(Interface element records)
______________________________
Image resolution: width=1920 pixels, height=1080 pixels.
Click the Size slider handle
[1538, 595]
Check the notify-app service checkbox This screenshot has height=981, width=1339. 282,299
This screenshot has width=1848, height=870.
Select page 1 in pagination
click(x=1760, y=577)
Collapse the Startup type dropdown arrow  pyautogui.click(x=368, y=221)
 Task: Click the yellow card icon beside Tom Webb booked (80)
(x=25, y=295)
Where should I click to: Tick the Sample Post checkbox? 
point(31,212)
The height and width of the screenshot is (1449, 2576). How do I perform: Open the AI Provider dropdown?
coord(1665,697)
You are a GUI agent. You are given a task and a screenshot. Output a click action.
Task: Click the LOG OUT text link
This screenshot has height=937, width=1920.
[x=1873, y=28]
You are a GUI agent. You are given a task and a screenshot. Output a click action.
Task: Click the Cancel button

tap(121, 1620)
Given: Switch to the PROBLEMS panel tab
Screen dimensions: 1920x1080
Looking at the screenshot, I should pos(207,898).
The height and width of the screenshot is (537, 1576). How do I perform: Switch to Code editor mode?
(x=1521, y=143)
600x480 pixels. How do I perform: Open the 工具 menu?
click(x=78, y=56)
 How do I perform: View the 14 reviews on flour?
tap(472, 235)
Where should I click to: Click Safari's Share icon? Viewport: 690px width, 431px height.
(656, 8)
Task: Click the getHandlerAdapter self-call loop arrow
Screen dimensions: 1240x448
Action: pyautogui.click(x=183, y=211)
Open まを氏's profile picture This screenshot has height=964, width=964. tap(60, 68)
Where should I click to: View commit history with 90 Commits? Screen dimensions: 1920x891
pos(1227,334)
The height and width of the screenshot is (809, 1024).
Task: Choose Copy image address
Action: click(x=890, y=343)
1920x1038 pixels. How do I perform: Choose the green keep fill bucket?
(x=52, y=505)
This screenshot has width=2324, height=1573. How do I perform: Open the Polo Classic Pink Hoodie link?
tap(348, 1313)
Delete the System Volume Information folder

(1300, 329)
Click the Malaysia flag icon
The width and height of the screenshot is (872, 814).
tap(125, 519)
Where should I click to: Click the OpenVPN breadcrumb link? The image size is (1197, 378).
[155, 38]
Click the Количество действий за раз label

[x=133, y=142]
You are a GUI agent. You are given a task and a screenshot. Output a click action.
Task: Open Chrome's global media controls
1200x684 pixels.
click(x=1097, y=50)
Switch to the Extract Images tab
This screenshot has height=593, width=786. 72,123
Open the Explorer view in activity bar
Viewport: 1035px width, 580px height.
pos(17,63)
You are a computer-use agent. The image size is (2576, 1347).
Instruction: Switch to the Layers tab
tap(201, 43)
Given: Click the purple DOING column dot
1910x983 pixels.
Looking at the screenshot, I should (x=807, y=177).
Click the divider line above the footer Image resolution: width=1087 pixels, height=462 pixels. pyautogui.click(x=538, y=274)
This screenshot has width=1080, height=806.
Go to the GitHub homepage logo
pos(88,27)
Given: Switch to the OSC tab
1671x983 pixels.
______________________________
• _What is required_
Convert the items above into a numbered list with one line per number, and skip any blank lines.

• _Response for this exercise_
1. Image resolution: width=1920 pixels, height=1080 pixels.
2. Click the Size slider handle
3. [1538, 595]
4. Check the notify-app service checkbox This screenshot has height=981, width=1339. 282,299
5. This screenshot has width=1848, height=870.
6. Select page 1 in pagination
7. click(x=1760, y=577)
8. Collapse the Startup type dropdown arrow  pyautogui.click(x=368, y=221)
9.  Task: Click the yellow card icon beside Tom Webb booked (80)
10. (x=25, y=295)
11. Where should I click to: Tick the Sample Post checkbox? 
12. point(31,212)
13. The height and width of the screenshot is (1449, 2576). How do I perform: Open the AI Provider dropdown?
14. coord(1665,697)
15. You are a GUI agent. You are given a task and a screenshot. Output a click action.
16. Task: Click the LOG OUT text link
17. This screenshot has height=937, width=1920.
18. [x=1873, y=28]
19. You are a GUI agent. You are given a task and a screenshot. Output a click action.
20. Task: Click the Cancel button
21. tap(121, 1620)
22. Given: Switch to the PROBLEMS panel tab
23. Screen dimensions: 1920x1080
24. Looking at the screenshot, I should pos(207,898).
25. The height and width of the screenshot is (537, 1576). How do I perform: Switch to Code editor mode?
26. (x=1521, y=143)
27. 600x480 pixels. How do I perform: Open the 工具 menu?
28. click(x=78, y=56)
29.  How do I perform: View the 14 reviews on flour?
30. tap(472, 235)
31. Where should I click to: Click Safari's Share icon? Viewport: 690px width, 431px height.
32. (656, 8)
33. Task: Click the getHandlerAdapter self-call loop arrow
34. Screen dimensions: 1240x448
35. Action: pyautogui.click(x=183, y=211)
36. Open まを氏's profile picture This screenshot has height=964, width=964. tap(60, 68)
37. Where should I click to: View commit history with 90 Commits? Screen dimensions: 1920x891
38. pos(1227,334)
39. The height and width of the screenshot is (809, 1024).
40. Task: Choose Copy image address
41. Action: click(x=890, y=343)
42. 1920x1038 pixels. How do I perform: Choose the green keep fill bucket?
43. (x=52, y=505)
44. This screenshot has width=2324, height=1573. How do I perform: Open the Polo Classic Pink Hoodie link?
45. tap(348, 1313)
46. Delete the System Volume Information folder
47. (1300, 329)
48. Click the Malaysia flag icon
49. The width and height of the screenshot is (872, 814).
50. tap(125, 519)
51. Where should I click to: Click the OpenVPN breadcrumb link? The image size is (1197, 378).
52. [155, 38]
53. Click the Количество действий за раз label
54. [x=133, y=142]
55. You are a GUI agent. You are given a task and a screenshot. Output a click action.
56. Task: Open Chrome's global media controls
57. 1200x684 pixels.
58. click(x=1097, y=50)
59. Switch to the Extract Images tab
60. This screenshot has height=593, width=786. 72,123
61. Open the Explorer view in activity bar
62. Viewport: 1035px width, 580px height.
63. pos(17,63)
64. You are a computer-use agent. The image size is (2576, 1347).
65. Instruction: Switch to the Layers tab
66. tap(201, 43)
67. Given: Click the purple DOING column dot
68. 1910x983 pixels.
69. Looking at the screenshot, I should (x=807, y=177).
70. Click the divider line above the footer Image resolution: width=1087 pixels, height=462 pixels. pyautogui.click(x=538, y=274)
71. This screenshot has width=1080, height=806.
72. Go to the GitHub homepage logo
73. pos(88,27)
74. Given: Switch to the OSC tab
75. 1671x983 pixels.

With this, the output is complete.